Exercise aim: Please duplicate the lines of the records below exactly, from the line with "Click the ロイヤルティプログラム" up to and including the line with "Action: 478,328".

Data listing

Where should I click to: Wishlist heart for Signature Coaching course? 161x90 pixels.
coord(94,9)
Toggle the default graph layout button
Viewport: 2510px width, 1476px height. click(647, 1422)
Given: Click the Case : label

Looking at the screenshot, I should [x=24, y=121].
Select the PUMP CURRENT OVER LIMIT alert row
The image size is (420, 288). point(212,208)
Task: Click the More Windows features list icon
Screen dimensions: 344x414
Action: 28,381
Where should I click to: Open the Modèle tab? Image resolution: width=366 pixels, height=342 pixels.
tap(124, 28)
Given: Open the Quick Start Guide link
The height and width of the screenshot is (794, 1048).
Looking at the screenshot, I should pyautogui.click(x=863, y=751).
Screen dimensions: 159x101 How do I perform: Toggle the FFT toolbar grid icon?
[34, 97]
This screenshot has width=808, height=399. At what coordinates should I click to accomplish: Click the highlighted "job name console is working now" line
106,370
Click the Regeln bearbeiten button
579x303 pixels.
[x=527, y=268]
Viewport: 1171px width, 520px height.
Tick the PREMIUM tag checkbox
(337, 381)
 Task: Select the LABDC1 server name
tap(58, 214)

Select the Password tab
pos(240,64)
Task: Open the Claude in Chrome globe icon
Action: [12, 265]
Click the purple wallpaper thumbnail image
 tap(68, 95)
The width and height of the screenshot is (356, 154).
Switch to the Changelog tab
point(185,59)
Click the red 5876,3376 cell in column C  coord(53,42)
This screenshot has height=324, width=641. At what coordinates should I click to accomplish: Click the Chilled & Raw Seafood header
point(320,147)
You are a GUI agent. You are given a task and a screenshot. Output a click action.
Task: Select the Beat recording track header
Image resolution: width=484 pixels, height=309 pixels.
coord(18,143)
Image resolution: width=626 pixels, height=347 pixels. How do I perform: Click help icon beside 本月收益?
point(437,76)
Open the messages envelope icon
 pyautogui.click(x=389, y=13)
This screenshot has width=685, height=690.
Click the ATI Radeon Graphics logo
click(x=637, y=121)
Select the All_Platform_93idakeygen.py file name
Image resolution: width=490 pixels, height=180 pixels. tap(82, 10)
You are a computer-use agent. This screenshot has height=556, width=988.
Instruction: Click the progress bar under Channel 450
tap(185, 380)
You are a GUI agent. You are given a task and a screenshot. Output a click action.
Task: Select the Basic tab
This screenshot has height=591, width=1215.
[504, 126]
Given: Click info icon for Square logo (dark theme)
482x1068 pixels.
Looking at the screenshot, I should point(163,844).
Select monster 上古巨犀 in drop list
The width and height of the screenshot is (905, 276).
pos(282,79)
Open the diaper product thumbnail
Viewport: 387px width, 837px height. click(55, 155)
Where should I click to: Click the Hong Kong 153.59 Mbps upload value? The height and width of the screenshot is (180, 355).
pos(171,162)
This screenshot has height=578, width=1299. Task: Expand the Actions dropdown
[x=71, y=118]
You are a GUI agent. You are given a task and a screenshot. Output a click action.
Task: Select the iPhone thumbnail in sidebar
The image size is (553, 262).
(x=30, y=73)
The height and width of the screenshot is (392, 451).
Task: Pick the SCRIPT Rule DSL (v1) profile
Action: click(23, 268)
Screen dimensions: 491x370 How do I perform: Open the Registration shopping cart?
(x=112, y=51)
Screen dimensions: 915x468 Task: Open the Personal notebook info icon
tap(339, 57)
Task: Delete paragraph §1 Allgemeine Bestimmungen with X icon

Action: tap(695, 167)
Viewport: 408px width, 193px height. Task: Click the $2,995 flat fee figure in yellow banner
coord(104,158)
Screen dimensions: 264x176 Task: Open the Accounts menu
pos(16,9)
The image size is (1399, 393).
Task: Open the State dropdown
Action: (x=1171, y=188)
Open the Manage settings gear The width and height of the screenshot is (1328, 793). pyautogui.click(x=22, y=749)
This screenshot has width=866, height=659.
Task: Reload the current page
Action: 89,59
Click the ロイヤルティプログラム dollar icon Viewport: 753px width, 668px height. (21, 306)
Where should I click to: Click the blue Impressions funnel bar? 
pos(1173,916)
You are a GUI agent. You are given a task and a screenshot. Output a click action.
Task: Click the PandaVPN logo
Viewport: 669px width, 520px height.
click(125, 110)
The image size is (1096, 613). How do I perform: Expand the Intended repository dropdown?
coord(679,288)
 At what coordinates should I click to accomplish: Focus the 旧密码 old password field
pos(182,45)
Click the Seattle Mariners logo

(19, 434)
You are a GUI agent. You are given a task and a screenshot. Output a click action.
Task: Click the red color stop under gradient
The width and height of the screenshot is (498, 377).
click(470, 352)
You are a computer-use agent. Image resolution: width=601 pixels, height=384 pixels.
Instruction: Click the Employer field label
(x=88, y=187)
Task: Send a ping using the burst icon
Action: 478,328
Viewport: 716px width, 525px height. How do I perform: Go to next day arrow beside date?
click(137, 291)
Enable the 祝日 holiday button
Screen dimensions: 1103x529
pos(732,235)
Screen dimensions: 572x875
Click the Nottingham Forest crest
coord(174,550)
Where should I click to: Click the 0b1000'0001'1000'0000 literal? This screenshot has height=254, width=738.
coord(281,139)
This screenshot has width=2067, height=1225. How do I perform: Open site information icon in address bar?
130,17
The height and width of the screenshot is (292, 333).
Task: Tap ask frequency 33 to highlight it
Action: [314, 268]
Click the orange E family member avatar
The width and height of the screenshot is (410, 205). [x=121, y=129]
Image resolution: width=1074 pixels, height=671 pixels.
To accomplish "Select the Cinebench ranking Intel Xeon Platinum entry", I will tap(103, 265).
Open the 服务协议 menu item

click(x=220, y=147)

Finished answer:
Click the ロイヤルティプログラム dollar icon Viewport: 753px width, 668px height. (21, 306)
Where should I click to: Click the blue Impressions funnel bar? 
pos(1173,916)
You are a GUI agent. You are given a task and a screenshot. Output a click action.
Task: Click the PandaVPN logo
Viewport: 669px width, 520px height.
click(125, 110)
The image size is (1096, 613). How do I perform: Expand the Intended repository dropdown?
coord(679,288)
 At what coordinates should I click to accomplish: Focus the 旧密码 old password field
pos(182,45)
Click the Seattle Mariners logo

(19, 434)
You are a GUI agent. You are given a task and a screenshot. Output a click action.
Task: Click the red color stop under gradient
The width and height of the screenshot is (498, 377).
click(470, 352)
You are a computer-use agent. Image resolution: width=601 pixels, height=384 pixels.
Instruction: Click the Employer field label
(x=88, y=187)
Task: Send a ping using the burst icon
Action: 478,328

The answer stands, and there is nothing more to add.